_The task_.
Before doing anything else, copy the entries below exactly.

_Records to use_.
>>>>>
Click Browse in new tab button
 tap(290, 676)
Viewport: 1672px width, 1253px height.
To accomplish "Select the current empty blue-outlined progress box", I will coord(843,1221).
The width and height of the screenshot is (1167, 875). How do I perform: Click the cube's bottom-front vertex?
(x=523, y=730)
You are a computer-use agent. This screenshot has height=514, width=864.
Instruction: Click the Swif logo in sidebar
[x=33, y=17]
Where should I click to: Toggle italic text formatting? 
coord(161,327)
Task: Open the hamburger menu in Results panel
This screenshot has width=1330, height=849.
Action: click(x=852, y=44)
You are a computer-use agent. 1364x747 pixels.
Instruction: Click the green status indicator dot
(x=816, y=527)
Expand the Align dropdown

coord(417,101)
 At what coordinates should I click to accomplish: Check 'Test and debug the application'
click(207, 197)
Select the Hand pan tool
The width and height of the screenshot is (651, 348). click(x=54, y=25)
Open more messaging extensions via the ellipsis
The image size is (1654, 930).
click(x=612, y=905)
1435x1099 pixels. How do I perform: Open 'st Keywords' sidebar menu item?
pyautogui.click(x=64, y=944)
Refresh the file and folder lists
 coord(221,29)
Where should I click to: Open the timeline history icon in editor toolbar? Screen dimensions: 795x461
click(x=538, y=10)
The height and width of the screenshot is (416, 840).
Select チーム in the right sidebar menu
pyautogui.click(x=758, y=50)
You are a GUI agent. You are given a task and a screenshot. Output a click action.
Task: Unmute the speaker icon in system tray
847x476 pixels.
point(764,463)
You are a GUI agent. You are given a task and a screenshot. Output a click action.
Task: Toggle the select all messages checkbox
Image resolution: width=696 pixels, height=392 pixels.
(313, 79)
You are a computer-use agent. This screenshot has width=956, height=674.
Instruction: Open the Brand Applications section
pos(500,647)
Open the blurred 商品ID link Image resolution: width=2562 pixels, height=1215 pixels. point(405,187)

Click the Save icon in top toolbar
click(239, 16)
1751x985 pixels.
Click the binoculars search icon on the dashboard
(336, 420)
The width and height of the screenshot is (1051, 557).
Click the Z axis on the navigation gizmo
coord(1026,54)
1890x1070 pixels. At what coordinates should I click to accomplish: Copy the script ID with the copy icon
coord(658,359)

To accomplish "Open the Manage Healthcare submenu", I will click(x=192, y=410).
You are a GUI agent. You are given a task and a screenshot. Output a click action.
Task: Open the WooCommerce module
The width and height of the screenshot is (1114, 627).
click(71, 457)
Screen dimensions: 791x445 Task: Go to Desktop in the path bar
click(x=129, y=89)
<<<<<
_Result for this exercise_.
Click Browse in new tab button
 tap(290, 676)
Viewport: 1672px width, 1253px height.
To accomplish "Select the current empty blue-outlined progress box", I will coord(843,1221).
The width and height of the screenshot is (1167, 875). How do I perform: Click the cube's bottom-front vertex?
(x=523, y=730)
You are a computer-use agent. This screenshot has height=514, width=864.
Instruction: Click the Swif logo in sidebar
[x=33, y=17]
Where should I click to: Toggle italic text formatting? 
coord(161,327)
Task: Open the hamburger menu in Results panel
This screenshot has width=1330, height=849.
Action: click(x=852, y=44)
You are a computer-use agent. 1364x747 pixels.
Instruction: Click the green status indicator dot
(x=816, y=527)
Expand the Align dropdown

coord(417,101)
 At what coordinates should I click to accomplish: Check 'Test and debug the application'
click(207, 197)
Select the Hand pan tool
The width and height of the screenshot is (651, 348). click(x=54, y=25)
Open more messaging extensions via the ellipsis
The image size is (1654, 930).
click(x=612, y=905)
1435x1099 pixels. How do I perform: Open 'st Keywords' sidebar menu item?
pyautogui.click(x=64, y=944)
Refresh the file and folder lists
 coord(221,29)
Where should I click to: Open the timeline history icon in editor toolbar? Screen dimensions: 795x461
click(x=538, y=10)
The height and width of the screenshot is (416, 840).
Select チーム in the right sidebar menu
pyautogui.click(x=758, y=50)
You are a GUI agent. You are given a task and a screenshot. Output a click action.
Task: Unmute the speaker icon in system tray
847x476 pixels.
point(764,463)
You are a GUI agent. You are given a task and a screenshot. Output a click action.
Task: Toggle the select all messages checkbox
Image resolution: width=696 pixels, height=392 pixels.
(313, 79)
You are a computer-use agent. This screenshot has width=956, height=674.
Instruction: Open the Brand Applications section
pos(500,647)
Open the blurred 商品ID link Image resolution: width=2562 pixels, height=1215 pixels. point(405,187)

Click the Save icon in top toolbar
click(239, 16)
1751x985 pixels.
Click the binoculars search icon on the dashboard
(336, 420)
The width and height of the screenshot is (1051, 557).
Click the Z axis on the navigation gizmo
coord(1026,54)
1890x1070 pixels. At what coordinates should I click to accomplish: Copy the script ID with the copy icon
coord(658,359)

To accomplish "Open the Manage Healthcare submenu", I will click(x=192, y=410).
You are a GUI agent. You are given a task and a screenshot. Output a click action.
Task: Open the WooCommerce module
The width and height of the screenshot is (1114, 627).
click(71, 457)
Screen dimensions: 791x445 Task: Go to Desktop in the path bar
click(x=129, y=89)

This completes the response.